Das werde unter anderem aus historischen Vergleichen, aktuellen Daten zu Gebäudeinfrastruktur und zur Bevölkerung sowie Faktoren wie der Tageszeit berechnet. Die Erdbeben dürften demnach wahrscheinlich zu den 20 tödlichsten Erdbeben weltweit seit 1900 gehören, teilte das KIT mit. Schon elf der 100 tödlichsten Erdbeben seitdem hätten sich in der Türkei ereignet.

Sachschaden: 10 Mio. Dollar

Gerade die Region um die Stadt Antakya, die früher Antiochia hieß, sei in der Vergangenheit öfter von schweren Beben betroffen gewesen. "Dieses Gebiet ist geologisch sehr instabil", erklärte Schäfer. Hier träfen drei tektonische Platten aufeinander. Das letzte ähnlich starke und zerstörerische Beben habe an ähnlicher Stelle im Jahr 1114 stattgefunden. "Damit konnten sich über 900 Jahre lang Spannungen an den Plattengrenzen aufbauen, die sich jetzt entladen haben", erläuterte der Experte.

Ähnliches lasse sich über die südlich angrenzende Störungszone des Toten Meeres sagen, in der sich ebenfalls zuletzt im 12. Jahrhundert mehrere sehr schwere Erdbeben ereigneten. "Es ist absehbar, dass diese Verwerfung erneut brechen wird und schwere Schäden von Aleppo bis nach Jerusalem anrichten könnte - je nachdem, welcher Abschnitt der Störungszone seine Energie freisetzt", teilte Schäfer mit. Unklar sei nur, wann es so weit ist. Das lasse sich nicht vorhersagen.

Eine Gruppe des Centers for Disaster Management and Risk Reduction Technology (CEDIM) am KIT hat jetzt mit der Risklayer GmbH, einer Ausgründung aus der Universität, einen ersten Schadensbericht zu den Erdbeben vorgelegt. Demnach dürfte der Sachschaden infolge der Beben mehr als zehn Milliarden US-Dollar betragen.

In der Nacht auf den 7. Februar hatte es den Fachleuten zufolge neben zwei Haupterdbeben mehr als 270 Nachbeben mit einer Stärke von mindestens 4,0 gegeben. "Viele dieser Beben führten zu weiteren Schäden, da viele Gebäude bereits durch eines der beiden Hauptbeben vorgeschädigt waren", heißt es in dem Bericht. "Nachbeben können über Wochen, Monate und sogar Jahre andauern. Sie nehmen jedoch an Häufigkeit ab je länger das Hauptbeben zurückliegt."

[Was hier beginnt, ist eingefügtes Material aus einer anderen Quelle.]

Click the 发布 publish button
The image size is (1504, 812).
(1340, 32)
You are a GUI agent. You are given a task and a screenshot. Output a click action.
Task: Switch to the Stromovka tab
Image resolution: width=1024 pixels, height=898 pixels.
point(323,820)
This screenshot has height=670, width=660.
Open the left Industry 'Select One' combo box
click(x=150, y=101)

Das CEDIM ist eine interdisziplinäre Einrichtung des KIT und forscht zu Katastrophen, Risiken und Sicherheit. Zuletzt hatte die Forschungsgruppe im Jahr 2021 einen Bericht zum Hochwasser in Mitteleuropa - unter anderem in Deutschland im Ahrtal - vorgelegt.

Termin für Wahl wackelt

Das verheerende Erdbeben lässt auch den Termin für die Wahlen im Mai wackeln. Der Unmut über das Katastrophenmanagement wächst und es werden Zweifel laut, ob die Präsidenten- und Parlamentswahl überhaupt stattfinden kann. Ein Regierungsvertreter, der anonym bleiben wollte, sprach angesichts der Ausmaße des Bebens von "ersten Schwierigkeiten" für die im Mai geplanten Wahlen. Dies gilt als ein erster Hinweis, dass eine Verschiebung erwogen wird.

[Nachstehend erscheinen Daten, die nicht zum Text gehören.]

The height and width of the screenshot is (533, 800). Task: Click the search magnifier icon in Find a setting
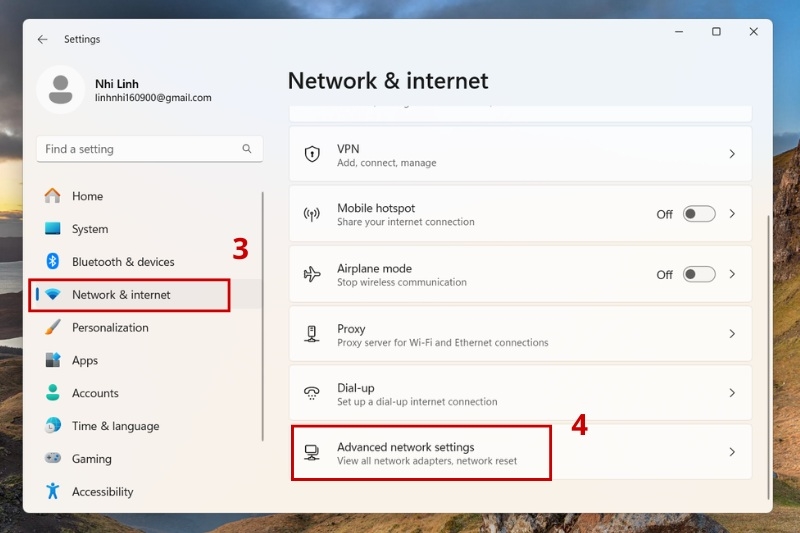pos(247,148)
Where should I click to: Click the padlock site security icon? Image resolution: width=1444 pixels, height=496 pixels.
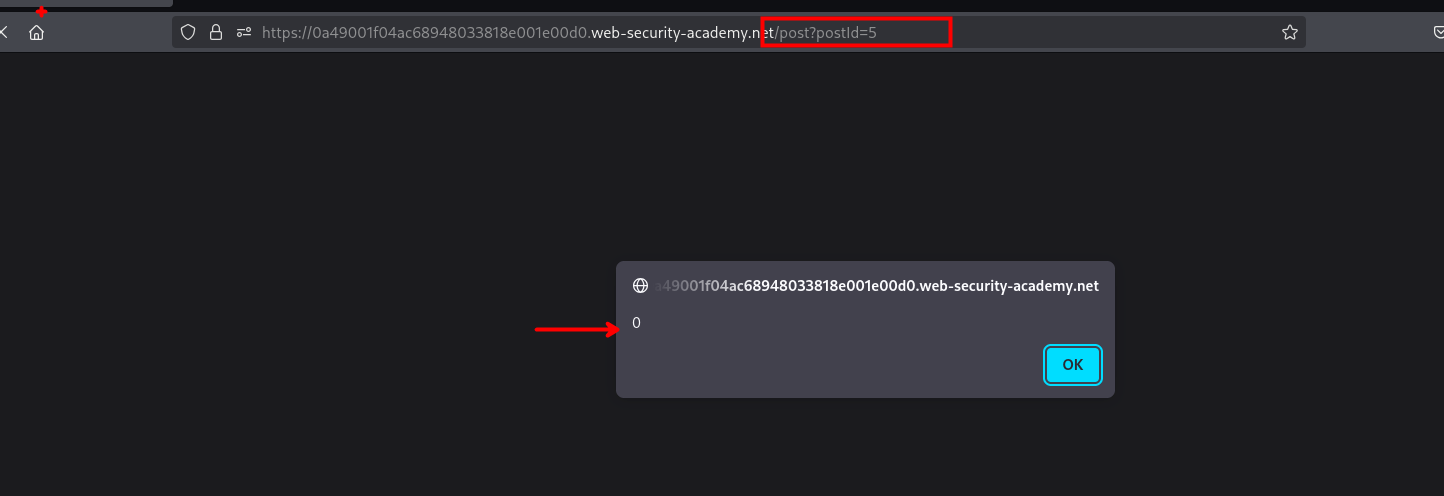[x=215, y=33]
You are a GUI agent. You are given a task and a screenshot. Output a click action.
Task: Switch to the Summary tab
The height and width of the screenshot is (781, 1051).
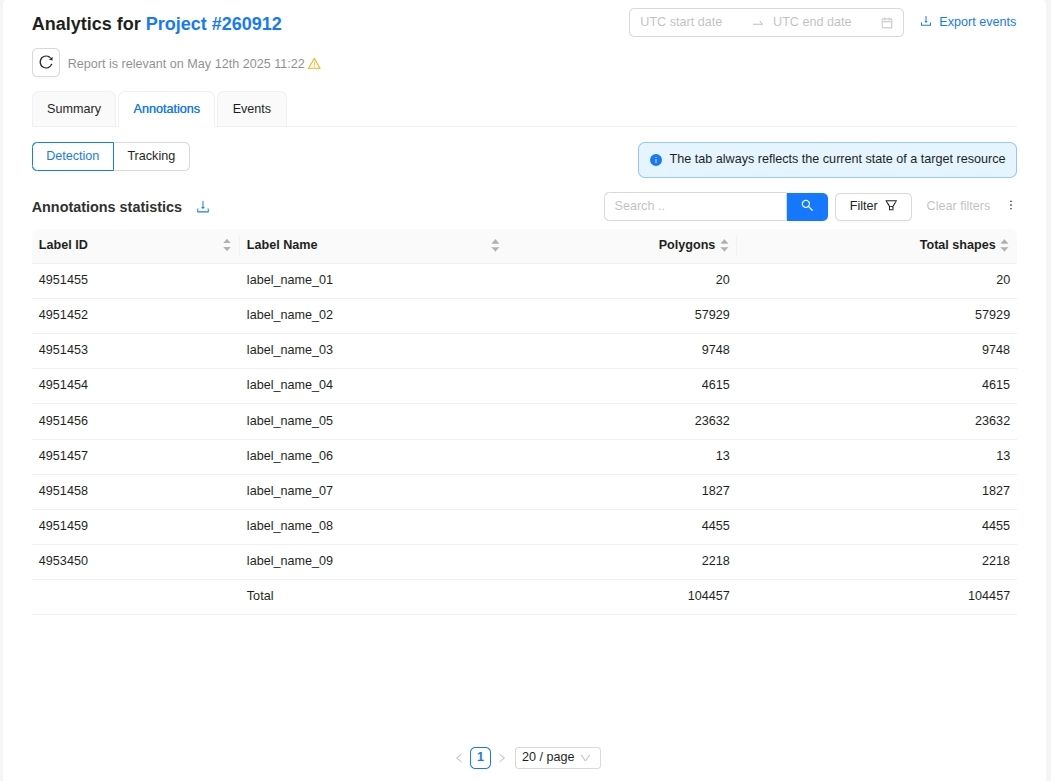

"Es ist wirklich zu früh, um über die Wahl zu sprechen", sagte der Gewährsmann. Präsident Recep Tayyip Erdogan hatte den Wahltermin vorigen Monat festgelegt. Laut Meinungsumfragen, die noch vor dem Erdbeben veröffentlicht wurden, muss er sich auf seine bisher wohl härteste Wahlschlacht einstellen. Erdogans Popularität hat angesichts steigender Lebenshaltungskosten und der schwächelnden Landeswährung Lira bereits gelitten. Jetzt sieht er sich auch mit einer Welle der Kritik konfrontiert, wie seine Regierung auf das verheerendste Erdbeben in der Türkei seit 1999 reagiert hat.

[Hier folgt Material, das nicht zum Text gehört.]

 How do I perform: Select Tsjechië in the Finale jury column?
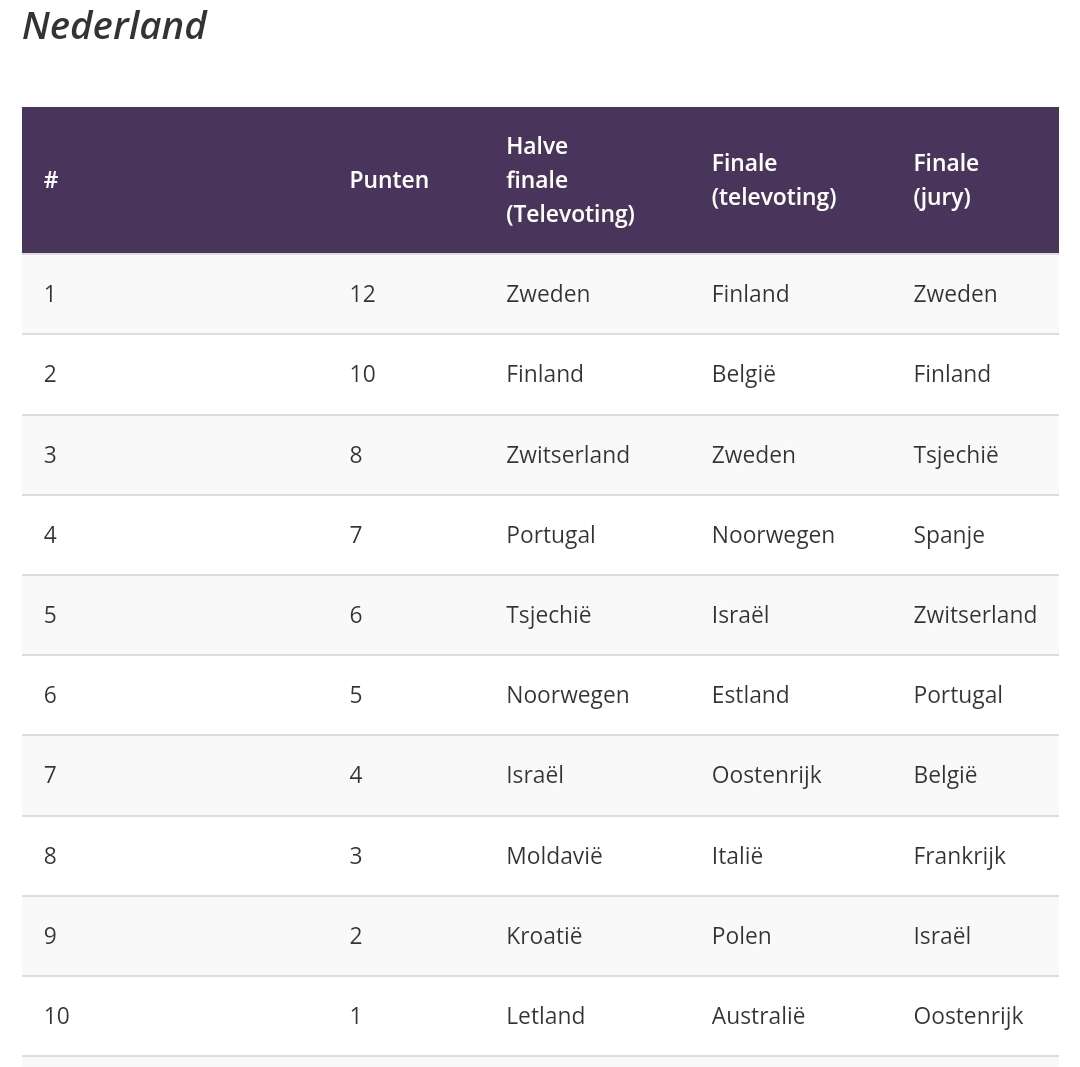click(955, 455)
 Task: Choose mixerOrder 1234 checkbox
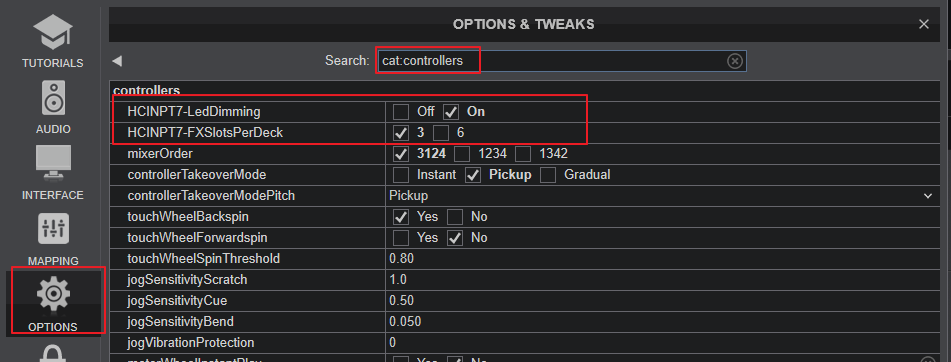(463, 153)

Unabhängig von den politischen Folgewirkungen der Katastrophe ist es eine große logistische Herausforderung, Wahlen in den betroffenen Gebieten abzuhalten. In der von den Beben betroffenen Region leben etwa 13 Millionen Menschen, und Hunderttausende sind obdachlos geworden, nachdem ihre Gebäude durch das Beben zerstört oder baufällig geworden sind.